§ **Short task**
Convert everything from the line containing "Where should I click to: Toggle" down to the line containing "coord(114,848)" into a JSON list of strings, one string per line, with blank lines skipped. Leave the pictures out.

── Data entries

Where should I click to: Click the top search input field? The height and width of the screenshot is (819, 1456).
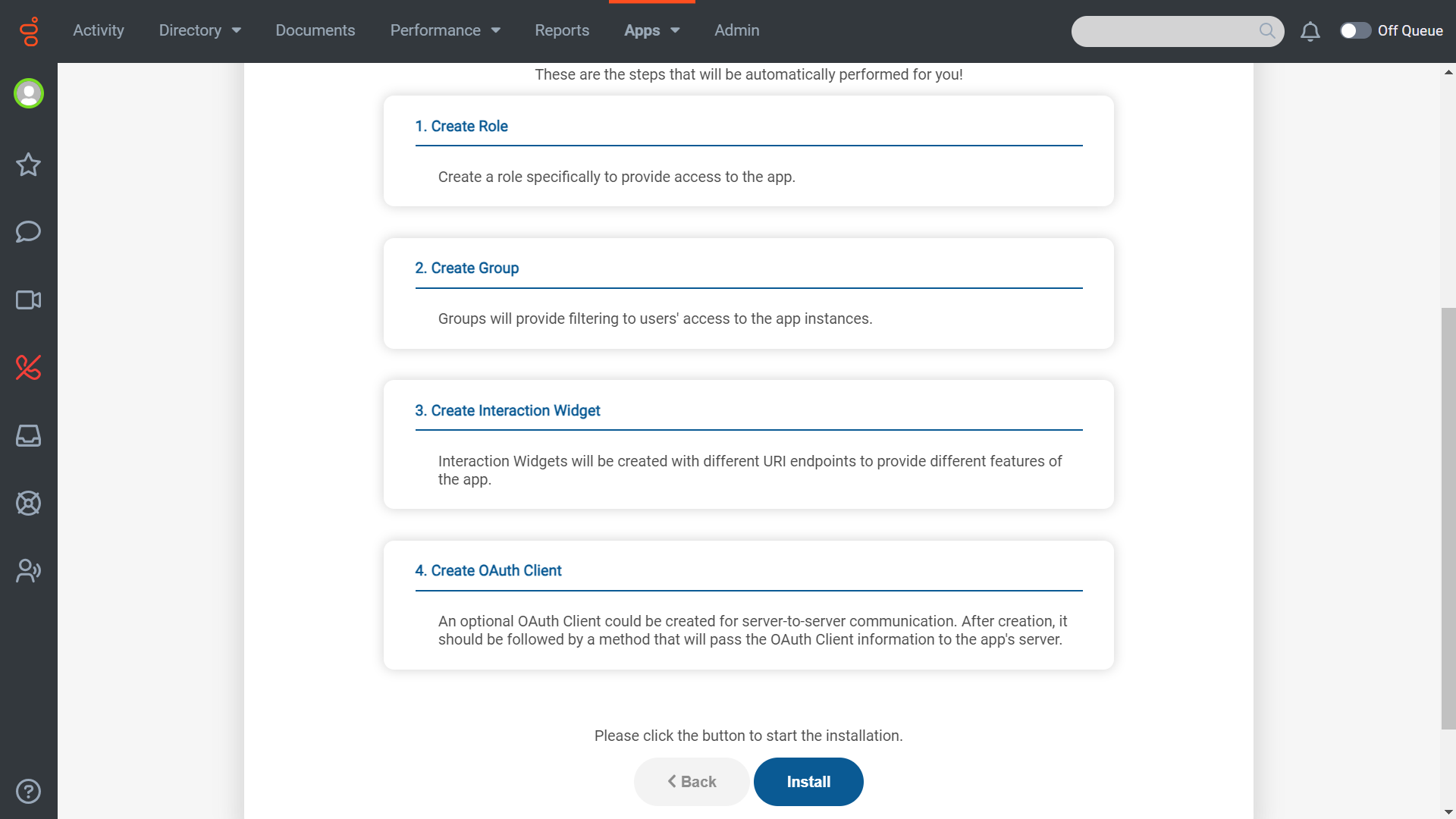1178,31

────
── Data entries

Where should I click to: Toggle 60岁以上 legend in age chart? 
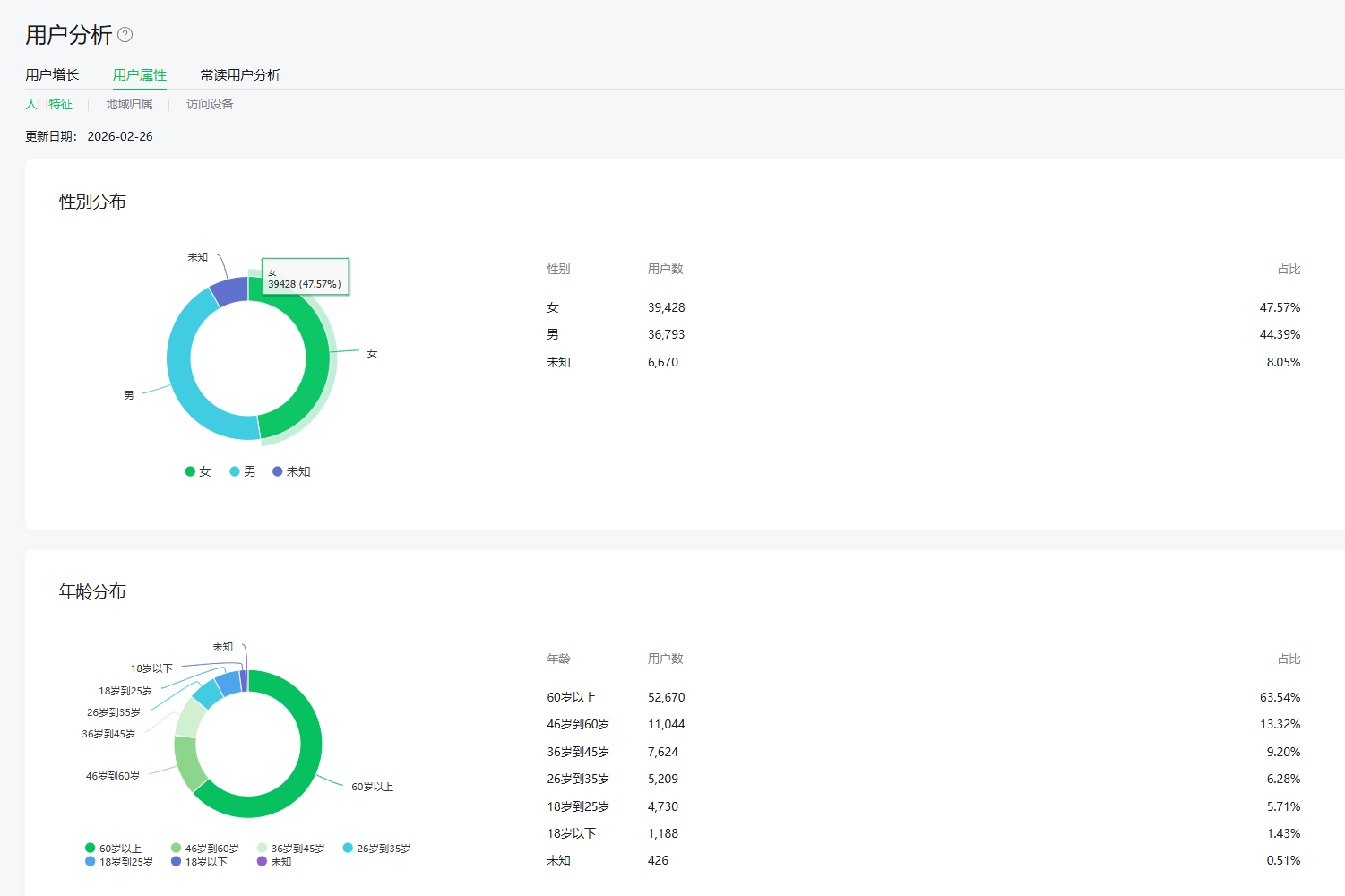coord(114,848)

────
── Data entries

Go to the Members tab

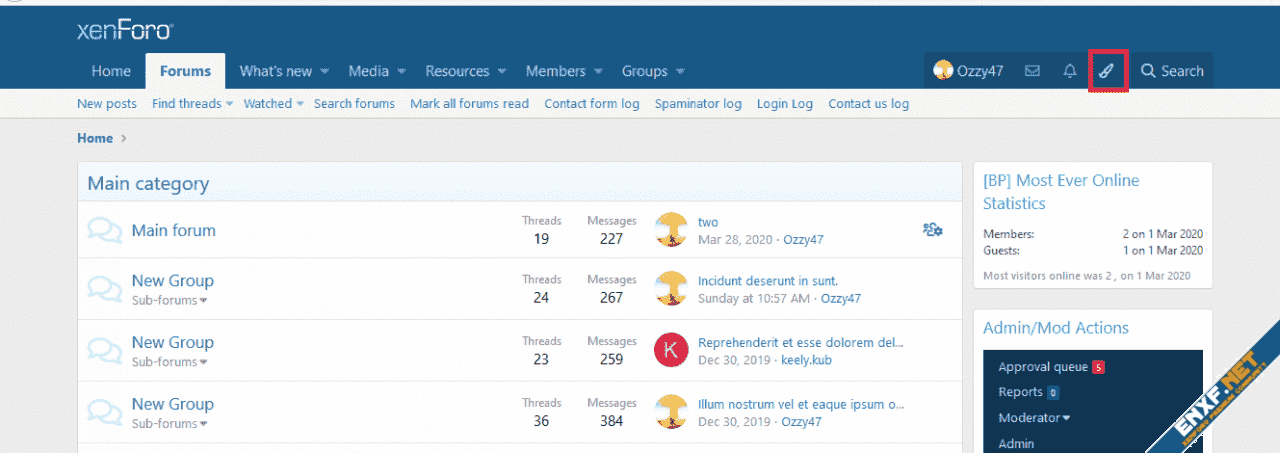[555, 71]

────

§ **Reply to the exercise**
[
  "Where should I click to: Toggle 60岁以上 legend in age chart? ",
  "coord(114,848)"
]